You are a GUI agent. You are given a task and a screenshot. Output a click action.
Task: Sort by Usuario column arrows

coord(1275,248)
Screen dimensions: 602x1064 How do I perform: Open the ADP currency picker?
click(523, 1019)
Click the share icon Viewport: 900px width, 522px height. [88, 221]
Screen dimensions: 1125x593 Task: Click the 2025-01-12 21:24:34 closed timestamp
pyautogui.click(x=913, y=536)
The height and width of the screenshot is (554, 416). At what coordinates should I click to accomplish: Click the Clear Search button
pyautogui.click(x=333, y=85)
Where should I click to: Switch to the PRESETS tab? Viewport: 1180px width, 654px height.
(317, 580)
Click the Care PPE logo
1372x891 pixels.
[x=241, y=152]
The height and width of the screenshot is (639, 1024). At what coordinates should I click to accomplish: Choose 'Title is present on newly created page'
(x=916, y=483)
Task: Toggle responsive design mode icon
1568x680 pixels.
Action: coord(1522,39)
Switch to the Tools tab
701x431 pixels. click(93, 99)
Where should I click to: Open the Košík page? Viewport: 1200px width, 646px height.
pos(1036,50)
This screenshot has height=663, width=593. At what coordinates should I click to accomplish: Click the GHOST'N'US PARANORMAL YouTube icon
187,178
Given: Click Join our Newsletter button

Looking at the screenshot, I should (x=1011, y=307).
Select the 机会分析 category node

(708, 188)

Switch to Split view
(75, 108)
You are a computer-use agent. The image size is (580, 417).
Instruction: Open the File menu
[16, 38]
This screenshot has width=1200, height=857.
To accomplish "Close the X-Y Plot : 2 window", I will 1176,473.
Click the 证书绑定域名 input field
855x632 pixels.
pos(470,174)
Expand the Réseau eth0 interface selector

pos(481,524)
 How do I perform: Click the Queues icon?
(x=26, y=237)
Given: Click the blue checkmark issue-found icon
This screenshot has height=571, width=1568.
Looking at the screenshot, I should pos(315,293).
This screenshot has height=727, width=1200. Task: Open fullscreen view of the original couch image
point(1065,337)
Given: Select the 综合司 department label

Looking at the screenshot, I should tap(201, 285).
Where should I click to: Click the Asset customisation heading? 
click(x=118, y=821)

********************

### EXERCISE OBJECTIVE
Repeat every entry word for word.

### TASK RESULT
You are a GUI agent. You are given a task and a screenshot. Output a click action.
Task: Sort by Usuario column arrows

coord(1275,248)
Screen dimensions: 602x1064 How do I perform: Open the ADP currency picker?
click(523, 1019)
Click the share icon Viewport: 900px width, 522px height. [88, 221]
Screen dimensions: 1125x593 Task: Click the 2025-01-12 21:24:34 closed timestamp
pyautogui.click(x=913, y=536)
The height and width of the screenshot is (554, 416). At what coordinates should I click to accomplish: Click the Clear Search button
pyautogui.click(x=333, y=85)
Where should I click to: Switch to the PRESETS tab? Viewport: 1180px width, 654px height.
(317, 580)
Click the Care PPE logo
1372x891 pixels.
[x=241, y=152]
The height and width of the screenshot is (639, 1024). At what coordinates should I click to accomplish: Choose 'Title is present on newly created page'
(x=916, y=483)
Task: Toggle responsive design mode icon
1568x680 pixels.
Action: coord(1522,39)
Switch to the Tools tab
701x431 pixels. click(93, 99)
Where should I click to: Open the Košík page? Viewport: 1200px width, 646px height.
pos(1036,50)
This screenshot has height=663, width=593. At what coordinates should I click to accomplish: Click the GHOST'N'US PARANORMAL YouTube icon
187,178
Given: Click Join our Newsletter button

Looking at the screenshot, I should (x=1011, y=307).
Select the 机会分析 category node

(708, 188)

Switch to Split view
(75, 108)
You are a computer-use agent. The image size is (580, 417).
Instruction: Open the File menu
[16, 38]
This screenshot has width=1200, height=857.
To accomplish "Close the X-Y Plot : 2 window", I will 1176,473.
Click the 证书绑定域名 input field
855x632 pixels.
pos(470,174)
Expand the Réseau eth0 interface selector

pos(481,524)
 How do I perform: Click the Queues icon?
(x=26, y=237)
Given: Click the blue checkmark issue-found icon
This screenshot has height=571, width=1568.
Looking at the screenshot, I should pos(315,293).
This screenshot has height=727, width=1200. Task: Open fullscreen view of the original couch image
point(1065,337)
Given: Select the 综合司 department label

Looking at the screenshot, I should tap(201, 285).
Where should I click to: Click the Asset customisation heading? 
click(x=118, y=821)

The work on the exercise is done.